#### GIVEN EXERCISE
Copy the material from the line that has "You are a computer-use agent." through the line that has "point(139,85)", shifting every coordinate in the answers by adding 118 to it. Omit the pictures.

#### RECORD LIST
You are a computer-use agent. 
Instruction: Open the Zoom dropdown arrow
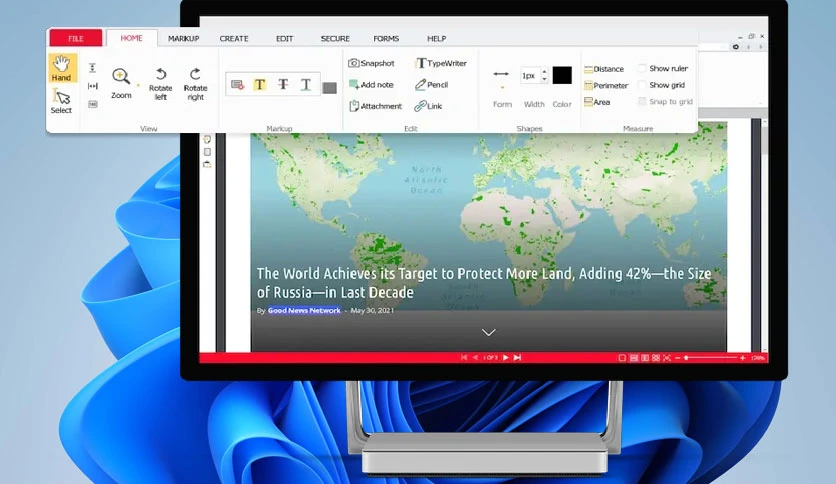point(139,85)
---
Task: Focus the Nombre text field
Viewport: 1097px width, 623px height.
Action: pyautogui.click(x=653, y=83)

#### OUTPUT FOR THIS TASK
You are a computer-use agent. 
Instruction: Open the Zoom dropdown arrow
point(257,203)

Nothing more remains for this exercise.